* _Extrait présenté_
En 2004, ils achètent ensemble l’ancienne ferme de Kervillé qui est à l’abandon. Ils la rénovent et chacun y aménage son espace de travail. Julien construit de toute pièce sa salle de montage sous le grand hangar, « une boite dans la boite ». Et le résultat est bluffant ! Aménagée aux petits oignons, la salle est spacieuse, confortable et inclut un home cinéma pour visionner en grand ce qu’on a monté en petit.
Monter à la maison, amener le travail jusqu’à soi, il fallait y penser. « Economiquement ça fonctionne », raconte Julien, « j’arrive à garder le statut d’intermittent, même si tout reste à refaire chaque année. Le lieu plait et ceux qui y goûtent reviennent. Malgré tout, je remarque à mon niveau que la conjoncture du moment n’est pas très bonne. Les productions bretonnes lancent moins de projets et les films sont souvent sous-financés. »
Un temps, Julien a même hébergé des réalisateurs, mais il essaie désormais de séparer un peu les choses. C’est qu’il a maintenant une vie de famille bien remplie, avec ses deux fils, Paul et Joseph, et sa compagne Annabelle. Les quelques mètres qui séparent la maison de la salle de montage sont une frontière à respecter quand Papa travaille. Même si, à ce moment précis de l’interview, j’entends le petit Joseph s’exprimer en fond sonore et venir piquer avec gourmandise des framboises sous la fenêtre du bureau. La proximité a ses avantages et ses inconvénients… « C’est aussi très tentant et pratique de pouvoir lancer un calcul après le repas ou de se coucher un peu plus tard pour retravailler un plan. »

* _Point à traiter 1_
Relevez tous les prénoms de personnes qui figurent dans l'extrait présenté.
* _Point à traiter 2_
Modifiez l'extrait présenté en recopiant le passage qui débute aux mots « En 2004, ils » et s'achève après « monté en petit. », avec « hangar » remplacé par « grenier ».

* _Données fournies_
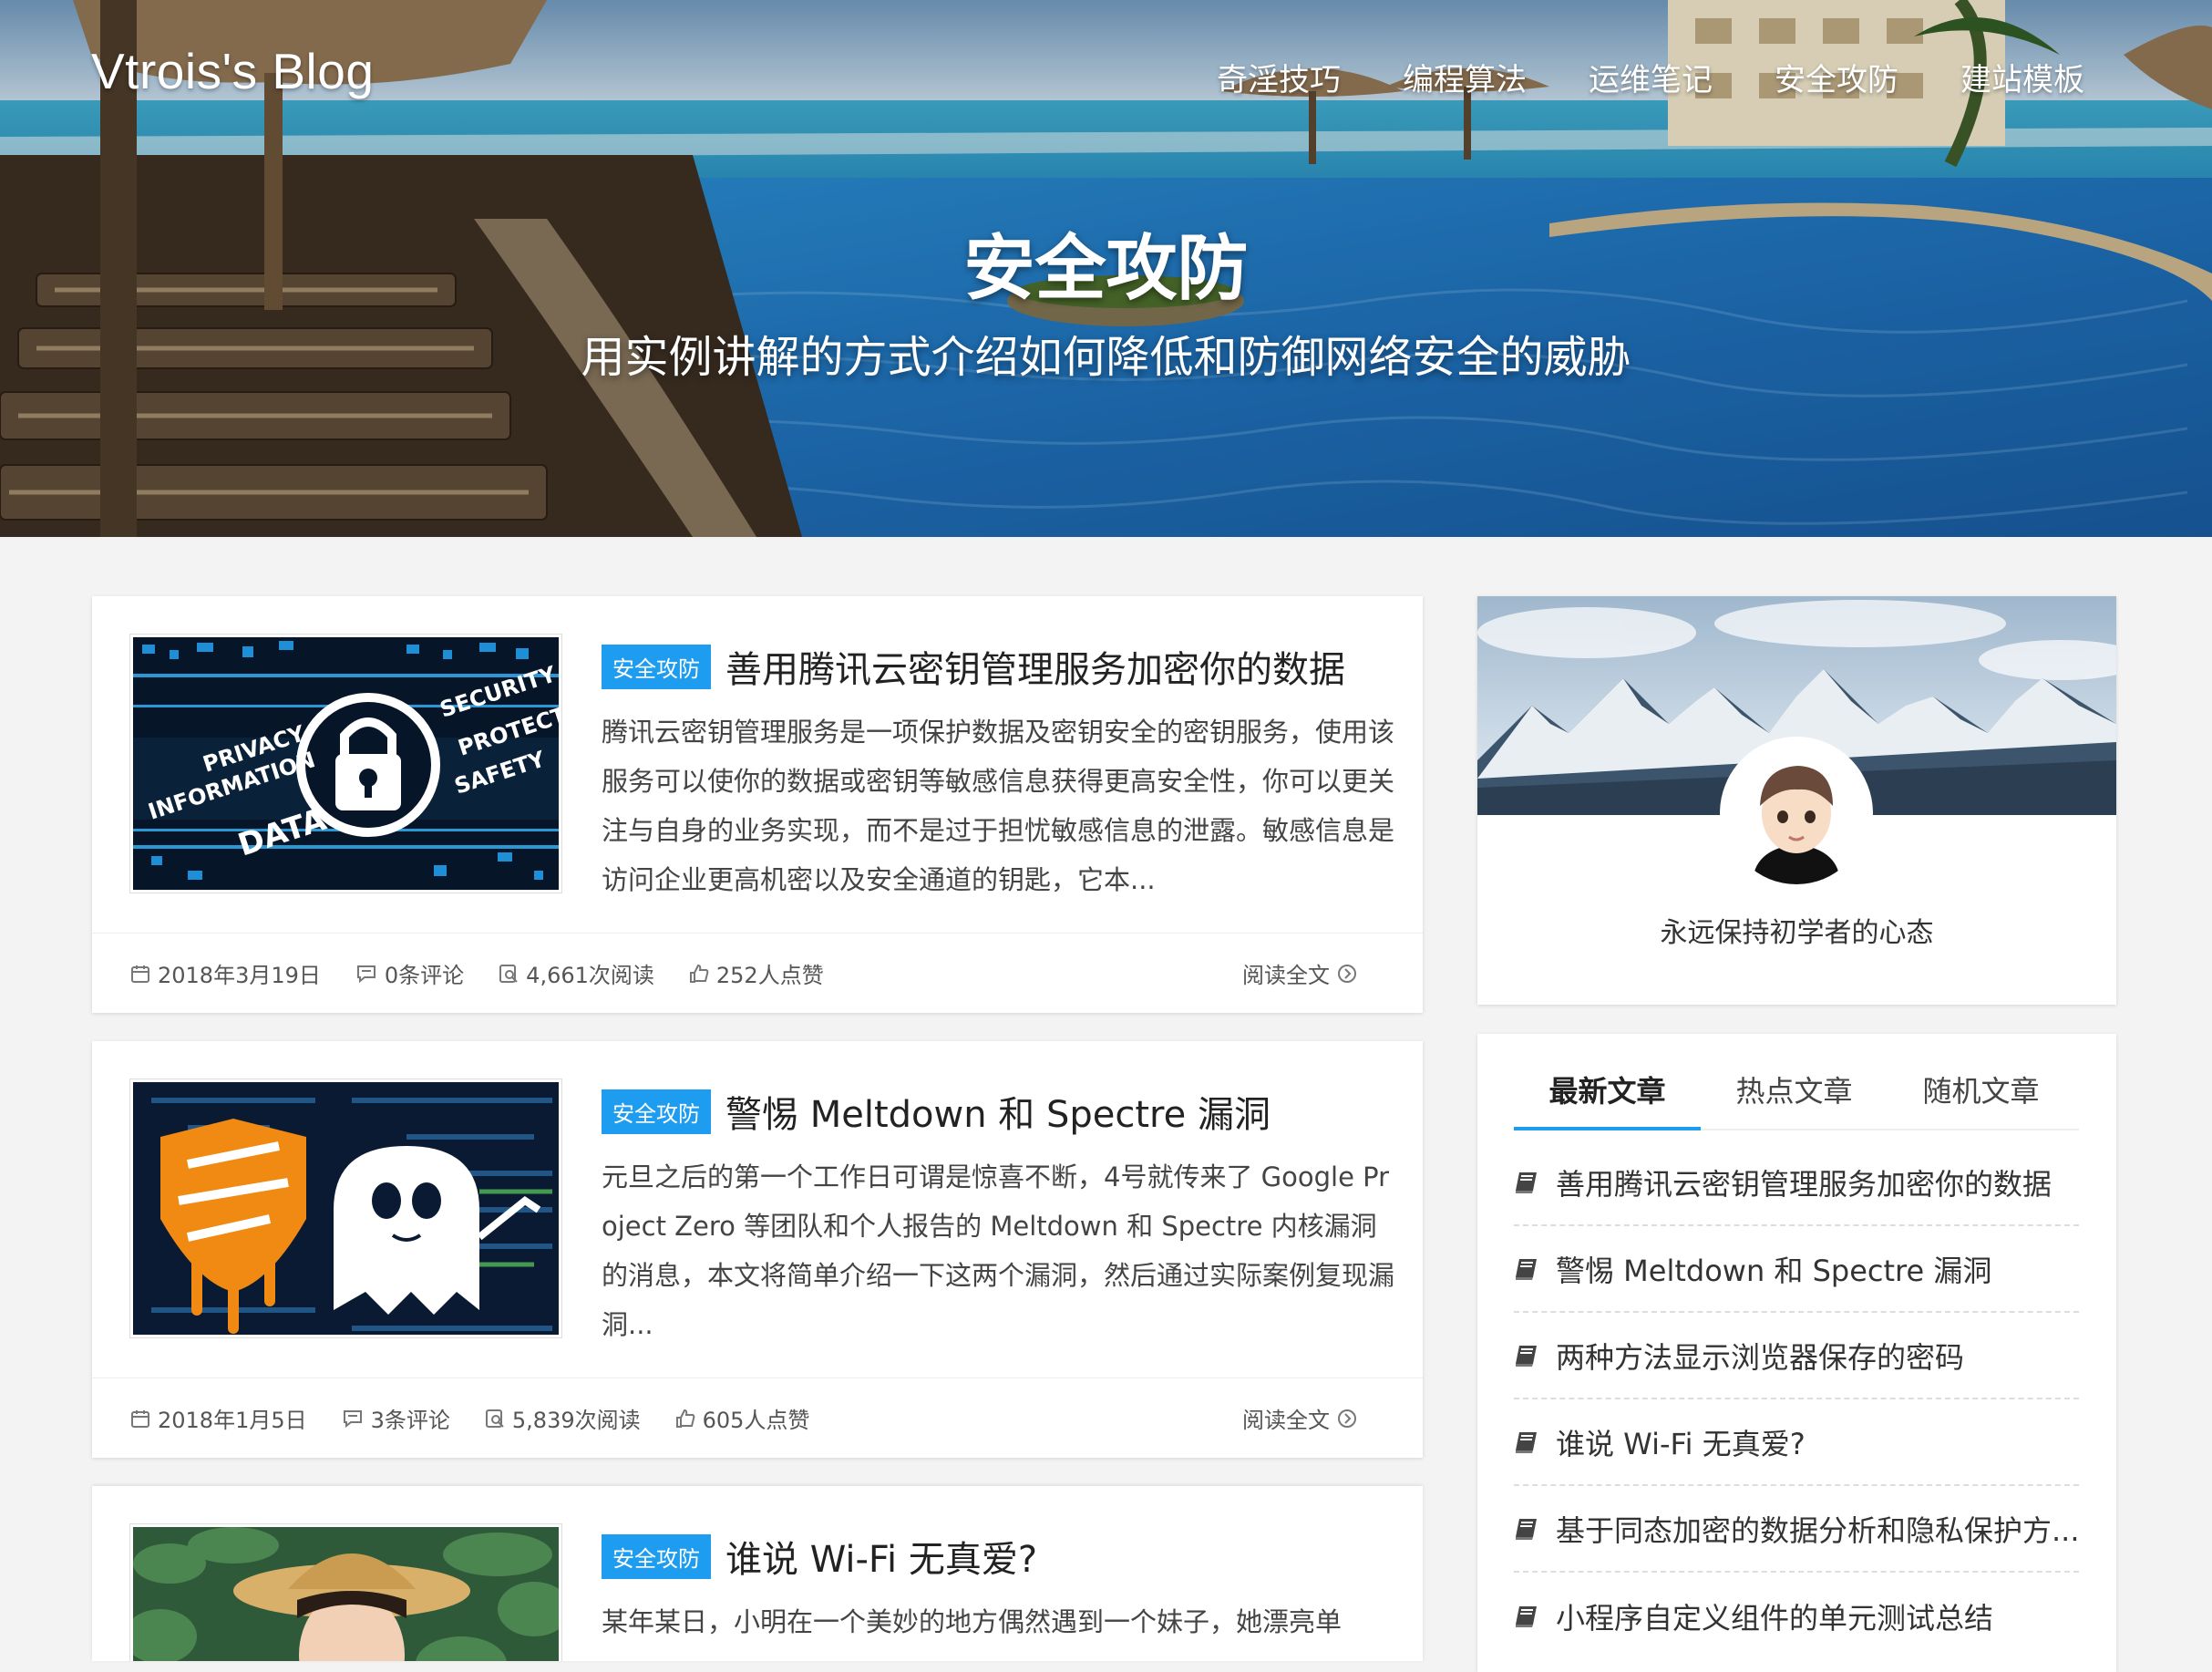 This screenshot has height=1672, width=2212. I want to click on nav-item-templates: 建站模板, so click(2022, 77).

* _Résultat 1_
Julien, Paul, Joseph, Annabelle

* _Résultat 2_
En 2004, ils achètent ensemble l’ancienne ferme de Kervillé qui est à l’abandon. Ils la rénovent et chacun y aménage son espace de travail. Julien construit de toute pièce sa salle de montage sous le grand grenier, « une boite dans la boite ». Et le résultat est bluffant ! Aménagée aux petits oignons, la salle est spacieuse, confortable et inclut un home cinéma pour visionner en grand ce qu’on a monté en petit.